§ **Problem 1**
In the reservoir text, copy the part starting with "Reservoir in New" and going on through "began in 1932.", substituting "Margerie Marsh" for "Margerie Swamp".
§ **Problem 2**
Turn the paragraph in the reservoir text that begins "The area was originally a valley" into a short bulleted list that keeps its main facts.

§ **Text provided**
►

Reservoir in New Fairfield, Connecticut

Margerie Lake Reservoir is a 244 acre lake in the Pembroke area of Danbury and New Fairfield, Connecticut. It is a source of public drinking water, maintained by the Danbury Water Department. It has a watershed of 2,942 acres.

==History==
The area was originally a valley with a smaller body of water named Margerie Pond. The land was marshland that was also referred to as Margerie Swamp. The land was not suitable for development, but was a spot for foraging cranberries. Plans to dam Margerie Creek to create a reservoir started in 1905. Margerie Swamp was purchased for the purposes of creating a reservoir in 1929. Initially there were concerns about the potability of water in Margerie Creek, and opponents thought the project would be too costly. However, construction of the dam began in 1932.

◄

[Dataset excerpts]
►

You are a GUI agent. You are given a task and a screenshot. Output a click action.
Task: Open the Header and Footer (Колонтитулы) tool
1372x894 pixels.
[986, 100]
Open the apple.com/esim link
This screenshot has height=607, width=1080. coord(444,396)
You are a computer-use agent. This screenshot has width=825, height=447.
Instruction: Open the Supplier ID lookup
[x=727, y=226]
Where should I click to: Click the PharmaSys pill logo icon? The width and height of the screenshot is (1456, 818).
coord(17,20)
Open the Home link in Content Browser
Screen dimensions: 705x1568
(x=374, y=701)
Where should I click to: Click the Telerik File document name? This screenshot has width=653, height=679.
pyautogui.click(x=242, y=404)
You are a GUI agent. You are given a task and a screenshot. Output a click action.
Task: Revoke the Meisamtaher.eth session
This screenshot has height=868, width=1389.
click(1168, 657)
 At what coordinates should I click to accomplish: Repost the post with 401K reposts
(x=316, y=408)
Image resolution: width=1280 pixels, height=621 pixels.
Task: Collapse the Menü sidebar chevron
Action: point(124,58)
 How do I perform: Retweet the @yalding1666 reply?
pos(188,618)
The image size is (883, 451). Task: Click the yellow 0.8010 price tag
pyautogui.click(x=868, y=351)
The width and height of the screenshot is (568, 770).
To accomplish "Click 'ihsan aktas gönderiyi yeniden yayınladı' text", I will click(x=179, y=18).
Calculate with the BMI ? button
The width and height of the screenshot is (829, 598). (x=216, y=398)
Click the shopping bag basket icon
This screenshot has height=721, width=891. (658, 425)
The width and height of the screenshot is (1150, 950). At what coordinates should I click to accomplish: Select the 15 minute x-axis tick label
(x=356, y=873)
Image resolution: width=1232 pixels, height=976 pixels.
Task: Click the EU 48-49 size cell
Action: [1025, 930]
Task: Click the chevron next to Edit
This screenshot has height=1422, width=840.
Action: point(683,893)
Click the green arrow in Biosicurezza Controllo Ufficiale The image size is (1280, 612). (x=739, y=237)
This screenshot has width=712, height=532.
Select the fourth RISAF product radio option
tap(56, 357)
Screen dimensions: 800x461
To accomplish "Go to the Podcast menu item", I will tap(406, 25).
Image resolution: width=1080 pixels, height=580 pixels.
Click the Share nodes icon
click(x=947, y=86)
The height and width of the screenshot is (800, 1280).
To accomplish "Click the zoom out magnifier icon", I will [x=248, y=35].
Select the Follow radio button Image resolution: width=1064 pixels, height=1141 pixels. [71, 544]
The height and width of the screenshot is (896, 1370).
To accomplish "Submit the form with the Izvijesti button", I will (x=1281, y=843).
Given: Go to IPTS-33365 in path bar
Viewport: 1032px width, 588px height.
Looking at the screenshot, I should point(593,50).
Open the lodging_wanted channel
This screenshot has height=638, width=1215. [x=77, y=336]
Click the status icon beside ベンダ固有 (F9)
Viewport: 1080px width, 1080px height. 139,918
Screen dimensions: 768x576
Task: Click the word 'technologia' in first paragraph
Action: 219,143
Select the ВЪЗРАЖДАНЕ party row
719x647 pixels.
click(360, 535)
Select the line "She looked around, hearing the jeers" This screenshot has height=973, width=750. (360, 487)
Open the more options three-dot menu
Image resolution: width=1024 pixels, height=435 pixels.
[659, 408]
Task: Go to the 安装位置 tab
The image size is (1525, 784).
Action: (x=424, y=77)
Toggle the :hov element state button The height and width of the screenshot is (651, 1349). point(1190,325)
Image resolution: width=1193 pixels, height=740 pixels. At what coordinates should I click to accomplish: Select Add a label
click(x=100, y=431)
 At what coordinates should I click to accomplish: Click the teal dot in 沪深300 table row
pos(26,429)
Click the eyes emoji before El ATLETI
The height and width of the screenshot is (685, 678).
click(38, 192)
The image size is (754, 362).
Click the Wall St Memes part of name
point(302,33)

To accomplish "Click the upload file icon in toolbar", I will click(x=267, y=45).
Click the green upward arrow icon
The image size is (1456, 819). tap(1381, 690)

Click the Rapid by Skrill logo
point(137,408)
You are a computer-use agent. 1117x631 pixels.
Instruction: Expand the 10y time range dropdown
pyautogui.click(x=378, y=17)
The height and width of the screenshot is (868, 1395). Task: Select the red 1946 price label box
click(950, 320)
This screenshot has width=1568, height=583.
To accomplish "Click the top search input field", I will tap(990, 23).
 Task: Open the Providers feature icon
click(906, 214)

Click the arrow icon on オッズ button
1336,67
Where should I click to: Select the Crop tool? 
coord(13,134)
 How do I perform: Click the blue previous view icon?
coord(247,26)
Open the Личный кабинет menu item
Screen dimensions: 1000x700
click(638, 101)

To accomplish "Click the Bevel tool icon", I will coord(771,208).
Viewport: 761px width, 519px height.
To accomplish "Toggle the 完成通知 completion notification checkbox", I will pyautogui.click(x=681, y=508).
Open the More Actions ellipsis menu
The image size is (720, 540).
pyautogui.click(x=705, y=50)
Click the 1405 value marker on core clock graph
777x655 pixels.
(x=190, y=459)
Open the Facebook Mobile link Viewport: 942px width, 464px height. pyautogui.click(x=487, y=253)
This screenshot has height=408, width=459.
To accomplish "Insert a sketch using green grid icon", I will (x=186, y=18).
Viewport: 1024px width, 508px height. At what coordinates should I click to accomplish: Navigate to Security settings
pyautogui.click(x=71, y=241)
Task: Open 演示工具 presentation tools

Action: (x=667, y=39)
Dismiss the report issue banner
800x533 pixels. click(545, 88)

◄

§ **Result 1**
Reservoir in New Fairfield, Connecticut

Margerie Lake Reservoir is a 244 acre lake in the Pembroke area of Danbury and New Fairfield, Connecticut. It is a source of public drinking water, maintained by the Danbury Water Department. It has a watershed of 2,942 acres.

==History==
The area was originally a valley with a smaller body of water named Margerie Pond. The land was marshland that was also referred to as Margerie Marsh. The land was not suitable for development, but was a spot for foraging cranberries. Plans to dam Margerie Creek to create a reservoir started in 1905. Margerie Marsh was purchased for the purposes of creating a reservoir in 1929. Initially there were concerns about the potability of water in Margerie Creek, and opponents thought the project would be too costly. However, construction of the dam began in 1932.

§ **Result 2**
- The area was a valley holding the smaller Margerie Pond, with marshland also called Margerie Swamp.
- The land was unsuitable for development but was used for foraging cranberries.
- Plans to dam Margerie Creek for a reservoir began in 1905.
- Margerie Swamp was purchased for the reservoir in 1929.
- Opponents worried about the potability of the creek's water and about the cost.
- Dam construction began in 1932.